Surabaya, Kabartujuhsatu.news,- Lembaga Advokasi Rakyat Merdeka Gerakan Anti Korupsi (LARM-GAK) dan Himpunan Putra Putri Madura (HIPPMA) mempertanyakan dasar hukum pernyataan Jaksa Agung ST Burhanuddin tentang penindakan pada pelaku tindak pidana korupsi di bawah Rp 50 juta, (29/1/2022).
Menurut Sekjen LARM-GAK dan HIPPMA Baihaki Akbar, Undang-Undang Nomor 31 Tahun 1999 yang diubah dalam UU Nomor 20 Tahun 2001 Tindak Pidana Korupsi (Tipikor) masih berlaku.
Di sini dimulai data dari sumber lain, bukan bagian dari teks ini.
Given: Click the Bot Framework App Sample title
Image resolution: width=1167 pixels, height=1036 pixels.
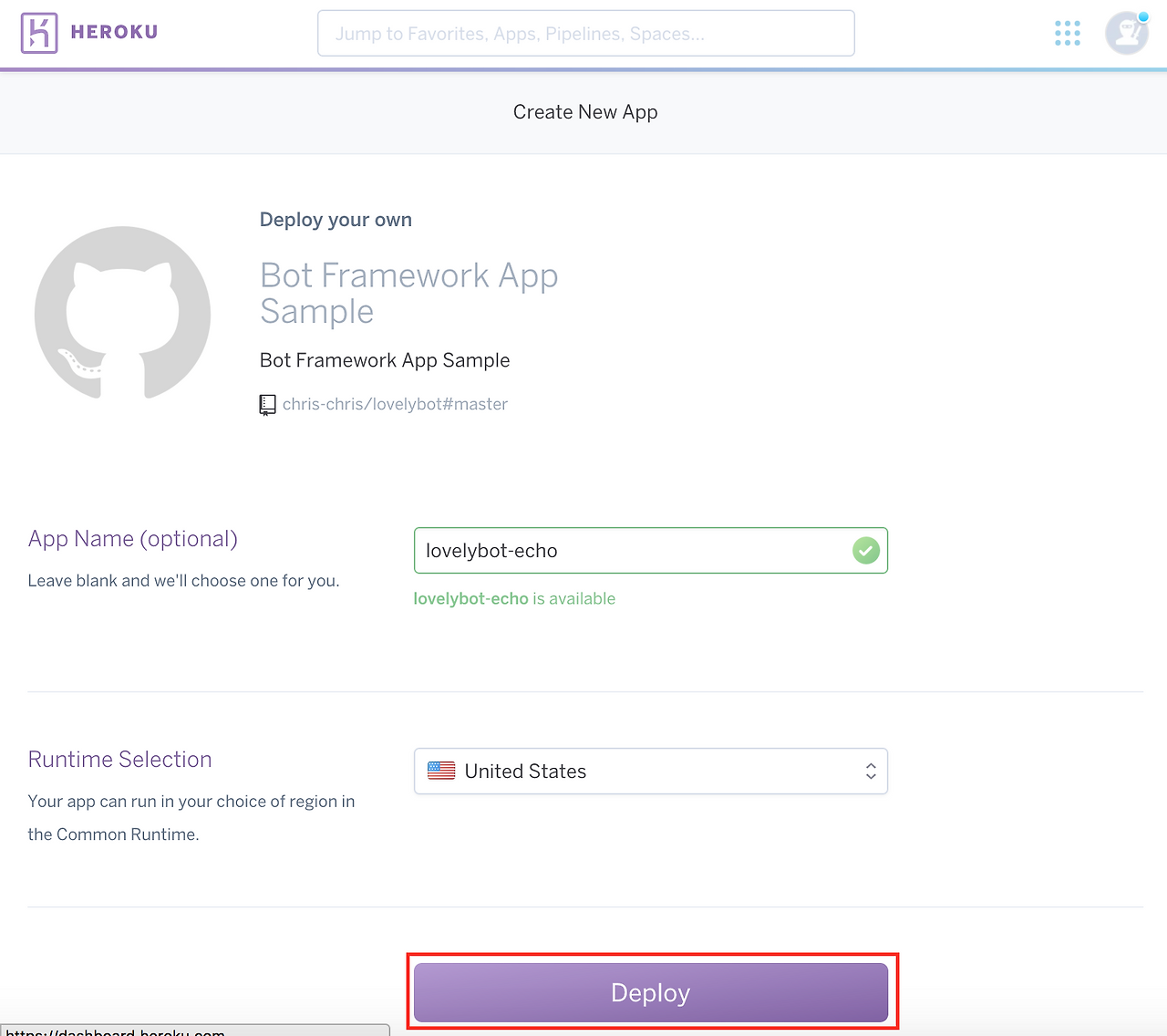Looking at the screenshot, I should click(408, 293).
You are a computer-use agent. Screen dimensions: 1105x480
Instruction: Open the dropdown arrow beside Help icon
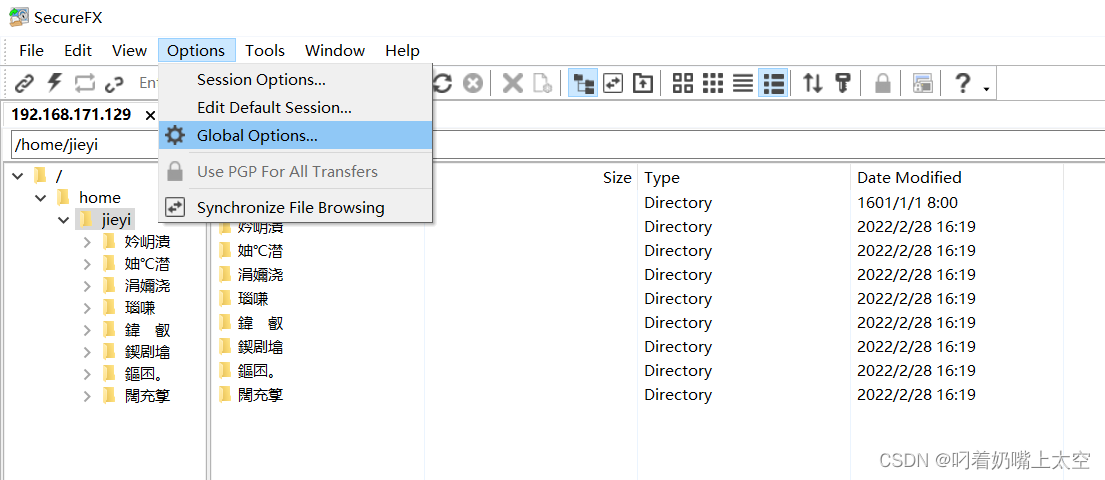pos(986,89)
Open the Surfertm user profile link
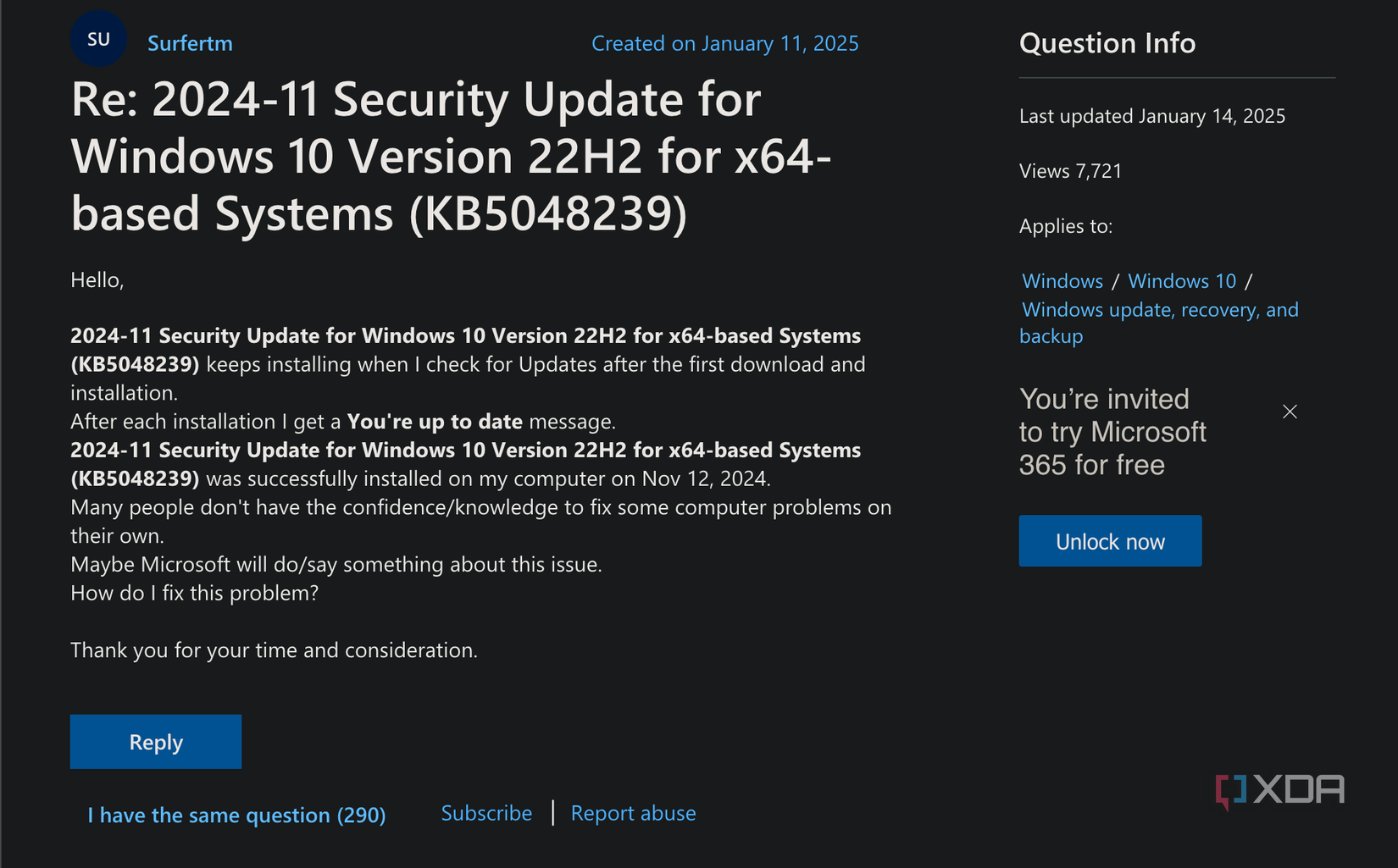1398x868 pixels. [190, 43]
“LARM-GAK dan HIPPMA tidak memahami apa argumentasi hukum yang mendasari pernyataan Jaksa Agung perihal penghapusan pidana pelaku korupsi di bawah Rp 50 juta jika kemudian dananya dikembalikan,” papar Baihaki Akbar pada awak media.
“Sebab sampai saat ini Pasal 4 UU Tipikor masih berlaku,” sambung dia.
LARM-GAK dan HIPPMA sebut Peraturan Turunan Jaksa Agung soal Korupsi di Bawah Rp 50 Juta Bertentangan dengan UU
Adapun Pasal 4 UU Tipikor disebutkan bahwa pengembalian kerugian keuangan negara tidak menghapuskan dipidananya pelaku tindak pidana korupsi.
Sekjen LARM-GAK dan HIPPMA juga menjelaskan bahwa pengembalian dana hasil praktik korupsi hanya bisa memperingan tuntutan dan hukuman.
“Bukan (berarti) malah tidak ditindak,” ucapnya.
Dalam pandangan Sekjen LARM-GAK dan HIPPMA pernyataan Burhanuddin justru menambah semangat para pelaku korupsi.
“Karena dijamin oleh Kejaksaan Agung tidak akan diproses hukum,” imbuhnya.
Diketahui dalam rapat kerja dengan Komisi III DPR, Kamis (27/1/2022) Burhanuddin menyampaikan hendak menerapkan pengembalian kerugian negara untuk memberikan sanksi pada pelaku korupsi di bawah Rp 50 juta.
Burhanuddin mengklaim, mekanisme itu sesuai proses hukum yang cepat, sederhana dan berbiaya ringan.
Namun ia memberi catatan, bahwa hal itu hanya diterapkan untuk tindak pidana korupsi dengan nilai kecil dan tidak dilakukan terus menerus.